Start of Exercise passage

The sins of silence weigh heavily on the BJP leadership: it ranges from people who eat beef being told to go to Pakistan, division of society into ramzadas and haramzadas, and erupts in the police protecting cow vigilantes in Hapur etc, atrocities against Dalits, and even the gunning down of protesters against a polluting industrial unit in Tamil Nadu. Those wielding authority, or think they wield it, are prone to run riot.

Comparisons cannot be ignored. Running parallel with the muscular approach towards those who think independently is another “feature” of the Emergency ~ the bid to create a personality cult. Maybe Mr Narendra Modi has not desired that, but his brand of Indira Gandhi’s celebrated chamchas are seeking to win his favour by doing so.

End of Exercise passage

== Problems to solve ==
1. In the passage on the BJP leadership, what feature of the Emergency is said to run parallel with the muscular approach toward those who think independently?
2. Continue the passage on the BJP leadership and the Emergency, beginning after its final sentence.

Start of Given records

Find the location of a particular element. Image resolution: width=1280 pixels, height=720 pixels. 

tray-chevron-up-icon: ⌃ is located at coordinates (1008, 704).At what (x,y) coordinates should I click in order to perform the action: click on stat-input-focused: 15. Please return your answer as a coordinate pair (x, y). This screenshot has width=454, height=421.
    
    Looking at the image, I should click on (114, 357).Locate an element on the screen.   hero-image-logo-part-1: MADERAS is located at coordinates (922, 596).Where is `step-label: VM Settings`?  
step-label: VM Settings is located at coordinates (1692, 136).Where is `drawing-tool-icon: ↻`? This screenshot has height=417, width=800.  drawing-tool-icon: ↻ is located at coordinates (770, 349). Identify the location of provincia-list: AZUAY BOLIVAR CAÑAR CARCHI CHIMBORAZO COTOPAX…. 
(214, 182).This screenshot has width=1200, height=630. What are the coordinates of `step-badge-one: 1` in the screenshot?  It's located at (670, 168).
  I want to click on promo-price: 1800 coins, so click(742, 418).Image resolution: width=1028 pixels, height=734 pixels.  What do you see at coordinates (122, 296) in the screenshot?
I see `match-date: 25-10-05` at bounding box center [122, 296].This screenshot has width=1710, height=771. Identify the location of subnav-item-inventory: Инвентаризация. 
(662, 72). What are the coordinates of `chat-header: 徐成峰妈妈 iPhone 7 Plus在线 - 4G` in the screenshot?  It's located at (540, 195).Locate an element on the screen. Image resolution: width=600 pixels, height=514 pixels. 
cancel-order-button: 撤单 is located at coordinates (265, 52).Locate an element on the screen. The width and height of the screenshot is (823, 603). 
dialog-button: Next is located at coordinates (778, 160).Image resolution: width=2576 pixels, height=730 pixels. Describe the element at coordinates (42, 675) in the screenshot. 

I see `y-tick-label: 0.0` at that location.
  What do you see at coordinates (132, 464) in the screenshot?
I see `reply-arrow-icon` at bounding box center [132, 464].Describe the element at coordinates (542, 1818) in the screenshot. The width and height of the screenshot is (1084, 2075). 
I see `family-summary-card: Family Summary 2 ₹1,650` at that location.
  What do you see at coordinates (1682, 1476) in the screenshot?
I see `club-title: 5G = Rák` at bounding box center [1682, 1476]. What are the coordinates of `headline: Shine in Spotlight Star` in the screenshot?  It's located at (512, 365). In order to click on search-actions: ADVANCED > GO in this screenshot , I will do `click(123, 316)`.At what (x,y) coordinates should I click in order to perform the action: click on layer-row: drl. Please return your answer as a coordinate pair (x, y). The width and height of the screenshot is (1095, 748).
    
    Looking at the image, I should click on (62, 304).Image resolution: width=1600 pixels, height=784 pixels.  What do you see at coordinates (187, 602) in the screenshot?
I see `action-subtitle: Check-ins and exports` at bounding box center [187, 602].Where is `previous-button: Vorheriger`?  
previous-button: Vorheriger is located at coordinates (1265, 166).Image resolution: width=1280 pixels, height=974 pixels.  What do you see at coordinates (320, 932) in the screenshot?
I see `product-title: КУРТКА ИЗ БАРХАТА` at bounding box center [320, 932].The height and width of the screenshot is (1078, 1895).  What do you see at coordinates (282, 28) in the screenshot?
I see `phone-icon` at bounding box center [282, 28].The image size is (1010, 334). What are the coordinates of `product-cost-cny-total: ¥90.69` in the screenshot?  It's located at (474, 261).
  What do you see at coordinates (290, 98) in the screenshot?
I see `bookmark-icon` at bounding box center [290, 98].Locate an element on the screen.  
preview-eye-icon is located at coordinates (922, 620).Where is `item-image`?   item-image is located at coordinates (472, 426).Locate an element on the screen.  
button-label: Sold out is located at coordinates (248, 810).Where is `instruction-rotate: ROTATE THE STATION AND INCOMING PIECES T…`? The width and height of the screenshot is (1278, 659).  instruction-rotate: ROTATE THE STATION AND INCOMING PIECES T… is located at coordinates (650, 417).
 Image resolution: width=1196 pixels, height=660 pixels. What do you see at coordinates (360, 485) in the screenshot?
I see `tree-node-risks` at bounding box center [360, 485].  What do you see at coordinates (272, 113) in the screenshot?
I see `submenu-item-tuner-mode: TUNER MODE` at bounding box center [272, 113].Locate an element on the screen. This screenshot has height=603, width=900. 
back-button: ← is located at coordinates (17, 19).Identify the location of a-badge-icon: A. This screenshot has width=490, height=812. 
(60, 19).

End of Given records

== Expected outputs ==
1. The bid to create a personality cult.

2.
No minister makes a speech without hailing his leadership, in the same way that do leaders of the DMK, Trinamul Congress and for a while did the AIADMK. Rare is the All India Radio news bulletin that does not open with “Prime Minister Narendra Modi…” And now there are “messages” from a young girl thanking/praising Modiji for bringing cooking gas to the kitchen, or enabling her grandfather to have knee-replacement surgery.

Still, is must be accepted that contemporary sycophants have some distance to go before catching up with a Hindi cricket commentator on AIR who lauded a then rare Test match win abroad as proof of the success of the 20-point programme. Even then, slogans were confused with governance. Forty-three years on, can anyone forget the Emergency?